The Secure Livelihoods Research Consortium (SLRC) is a six year global research programme exploring livelihoods, basic services and social protection in conflict-affected situations.
Funded by the UK Department for International Development (DFID), Irish Aid and the European Commission (EC), SLRC was established in 2011 with the aim of strengthening the evidence base and informing policy and practice around livelihoods and services in conflict.
What is the focus of SLRC’s research?
The evidence base on livelihoods, services and social protection in conflict-affected situations is patchy and extremely weak in certain places. In particular, there is:
- little understanding of the relationships between service provision, legitimacy and state-building;
- little evidence on the service delivery and human well being outcomes of external actors’ state-building and capacity development efforts in conflict-affected situations;
- a lack of comparable and longitudinal research into how people are able to maintain or create secure livelihoods during and after violent conflict.

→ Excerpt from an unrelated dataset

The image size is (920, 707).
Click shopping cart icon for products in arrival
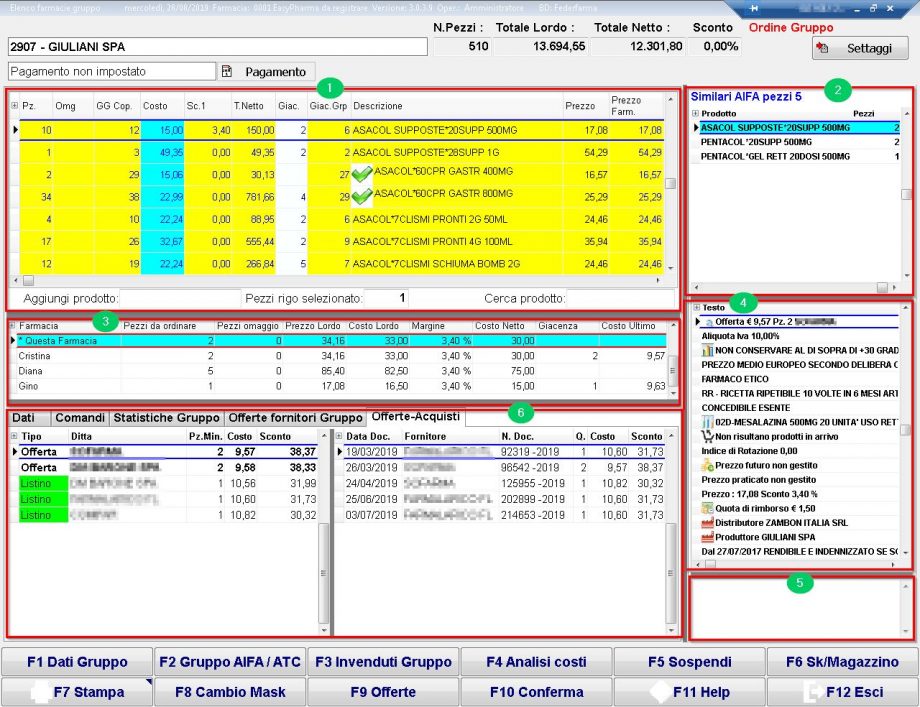click(708, 437)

At the centre of SLRC’s research are three core themes, developed over the course of an intensive one-year inception phase.
1. State legitimacy: experiences, perceptions and expectations of the state and local governance in conflict-affected situations
Establishing, building or strengthening state legitimacy is a major element of state-building, and considered important for securing both peace and development.
Using a local-level, people-centred perspective, we will explore how individuals’ experiences, perceptions and expectations of the state and local governance shape legitimacy, and attempt to identify some of the routes through which improvements in legitimacy might strengthen state-society relations. More specifically, we want to know whether government provision of basic services actually contributes to state-building via its possible effects on state legitimacy.
2. State capacity: building effective states that deliver services and social protection in conflict-affected situations
If the first theme focuses on the ‘demand’ side of state-building, then the second is concerned with its ‘supply’ side.
SLRC research under this theme will follow a two-stage logic: we will first describe what international actors’ approaches to capacity development in conflict-affected situations look like, before analysing the outcomes of their engagement in order to draw out lessons for future programming. Theme 2 research therefore involves both descriptive and prescriptive elements, and will be of direct use to aid agencies engaging in state-building and service delivery operations in conflict-affected environments.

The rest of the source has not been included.